**Short exercise:** Copy the listing from the line with "Select Focus in the sidebar" through the end of the listing, requests included, and shift every coordinate in the answers by adding -41 to it. Leave the pictures out.
----------------------------------------
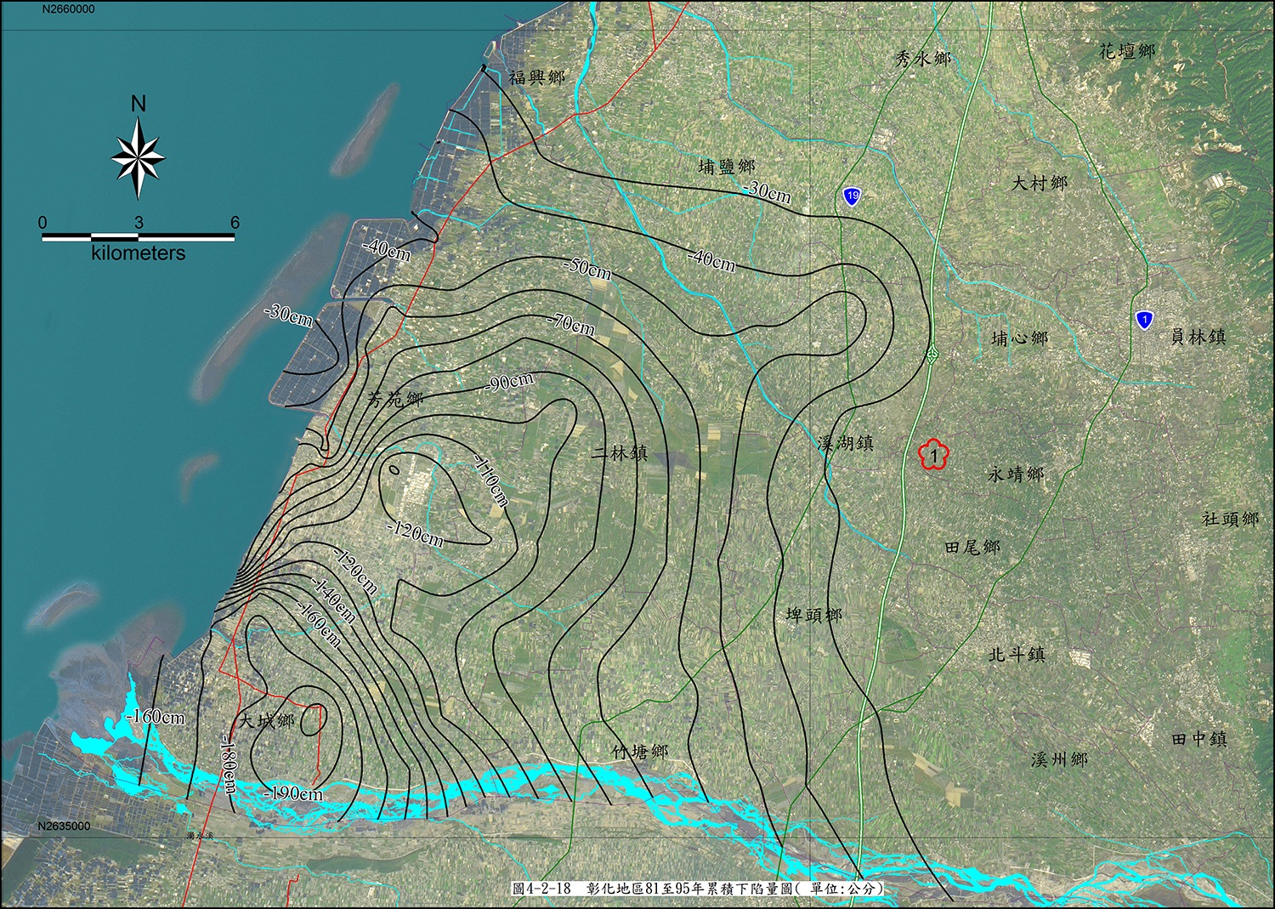Click the -190cm contour label
The image size is (1275, 909).
(294, 793)
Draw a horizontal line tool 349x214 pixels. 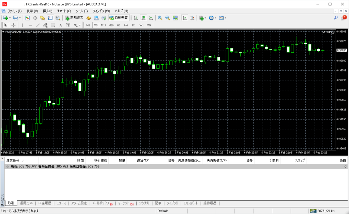30,25
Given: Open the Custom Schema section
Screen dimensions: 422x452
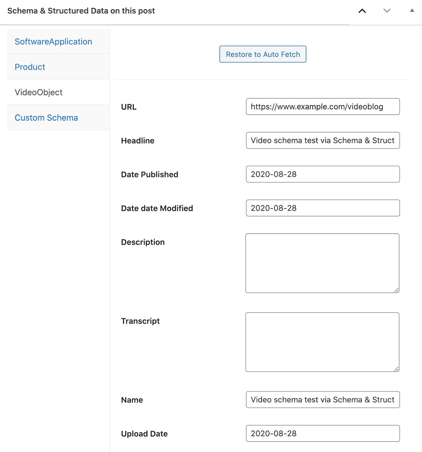Looking at the screenshot, I should coord(46,118).

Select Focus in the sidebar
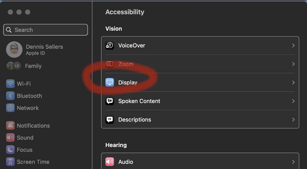[x=25, y=150]
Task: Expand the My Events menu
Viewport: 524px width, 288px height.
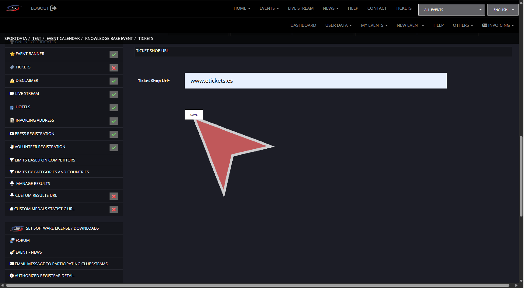Action: tap(374, 25)
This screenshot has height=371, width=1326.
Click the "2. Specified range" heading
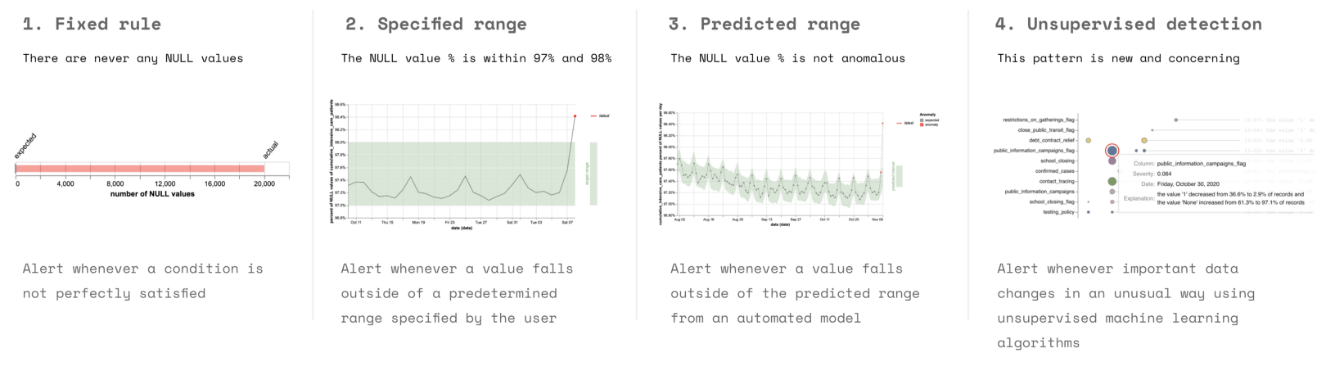[435, 25]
----------------------------------------
**Final result:**
Select Focus in the sidebar
[x=-16, y=109]
Task: Expand the My Events menu
Viewport: 524px width, 288px height.
Action: tap(333, -16)
This screenshot has height=371, width=1326.
Click the "2. Specified range" heading
[394, -16]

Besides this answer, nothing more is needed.